ちなみに金賞は、部落差別を取り上げた3年1組。30年前は、まだまだ部落差別も激しい時代だったが、現地の人の話など、その昔の差別をしっかりと記事に起こしたことが評価されたのだという。日本特有とは言わないが、今でこそなくなりつつある出生の差別。30年前の中学生には、どう見えたのだろうか。

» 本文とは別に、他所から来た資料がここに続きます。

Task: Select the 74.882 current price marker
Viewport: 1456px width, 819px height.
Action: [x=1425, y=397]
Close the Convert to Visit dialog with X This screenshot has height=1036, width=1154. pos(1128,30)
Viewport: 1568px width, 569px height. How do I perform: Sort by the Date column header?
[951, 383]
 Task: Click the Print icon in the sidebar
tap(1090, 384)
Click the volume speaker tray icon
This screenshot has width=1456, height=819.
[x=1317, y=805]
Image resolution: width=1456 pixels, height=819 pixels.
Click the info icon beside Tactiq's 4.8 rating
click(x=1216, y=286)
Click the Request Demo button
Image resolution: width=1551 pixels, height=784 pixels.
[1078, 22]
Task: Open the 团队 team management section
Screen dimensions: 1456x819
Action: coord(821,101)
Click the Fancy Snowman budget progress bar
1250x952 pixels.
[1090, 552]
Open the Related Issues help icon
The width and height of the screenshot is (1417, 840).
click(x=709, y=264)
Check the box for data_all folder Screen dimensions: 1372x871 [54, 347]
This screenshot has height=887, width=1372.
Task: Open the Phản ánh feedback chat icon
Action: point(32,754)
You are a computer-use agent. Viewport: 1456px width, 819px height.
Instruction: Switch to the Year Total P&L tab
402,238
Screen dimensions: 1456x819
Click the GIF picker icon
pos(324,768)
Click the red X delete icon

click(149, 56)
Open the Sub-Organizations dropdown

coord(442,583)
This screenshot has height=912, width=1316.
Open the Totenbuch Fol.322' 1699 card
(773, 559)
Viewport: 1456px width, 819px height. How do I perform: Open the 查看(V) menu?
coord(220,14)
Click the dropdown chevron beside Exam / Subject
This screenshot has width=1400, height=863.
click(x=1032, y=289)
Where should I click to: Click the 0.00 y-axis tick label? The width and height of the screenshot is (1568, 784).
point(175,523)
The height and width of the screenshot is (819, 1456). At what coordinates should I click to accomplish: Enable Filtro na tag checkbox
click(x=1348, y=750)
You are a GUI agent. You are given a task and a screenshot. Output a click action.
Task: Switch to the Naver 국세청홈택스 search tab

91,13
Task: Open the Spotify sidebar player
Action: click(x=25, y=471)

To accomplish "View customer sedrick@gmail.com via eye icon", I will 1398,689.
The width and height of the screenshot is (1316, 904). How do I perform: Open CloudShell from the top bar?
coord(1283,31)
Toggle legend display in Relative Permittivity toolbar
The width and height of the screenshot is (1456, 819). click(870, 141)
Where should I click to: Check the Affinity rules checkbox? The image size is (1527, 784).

それは、僕が展示物を見てないから、今はもう知り得ない。




「当然、知ってる子だよね。」

「う~んと、あのさ、確か弓道部の子」

「あ、あの子か。え、オトーサン、アニメ方面の人からも、なんか好かれること多くない?」

「まあ、大っぴらにしてたのを知ってるでしょ。ちょいちょい話してたんだよね。」

「にしてもよ。あなたの胸の中に最初に入ったのが私の知らない人じゃなくて、ちょっと記憶を起こせば出てくる子っていうのが、なんというか、こうやり場のない怒りに。」

「オトーサン、完全に手口だもんね。どおりで、自然に頭を撫でてくれる人だと思った。」

「反省よ。あなたはしばらく...何を禁止にしたら堪えるのかしら。」

「おねえちゃんだったらお酒なんだけどね。」

「そういうアンタも、いや、アンタは髪の毛乾かさないのが罰になるもんね。」

「とにかく、あなた/オトーサンは、色々反省しなさい。」

「なんか悪いことしたのかなぁ。別にいい話でいいじゃんか。」

「嫉妬よ。いくら天然とはいえ、そんなことするような旦那とはもう寝てあげません。」

「あ、そうだ。こたつで1週間寝てもらえば。きっとその時の切なさとか戻ってくるよ。」

「それはある意味ご褒美よね。まあ、いいわ。とりあえず、1週間は甘えさせません。」

「僕の睡眠は?また発作が出ちゃうかもだよ。」

「そんなもん、薬で抑えるし、気を失ったら頭突きでもしてあげるわよ。」

「あわわわわわわわわ。ごめんなさい、眠れなくなったら本当に死んじゃいます。」

「オトーサン。覚悟を決めよう。私は気を失ったら、スタンガン程度で許して上げるから。」

同じ顔がニコニコしながら迫ってきます。じいちゃん。言いつけ守ったらひどい目に遭うよ。助けて。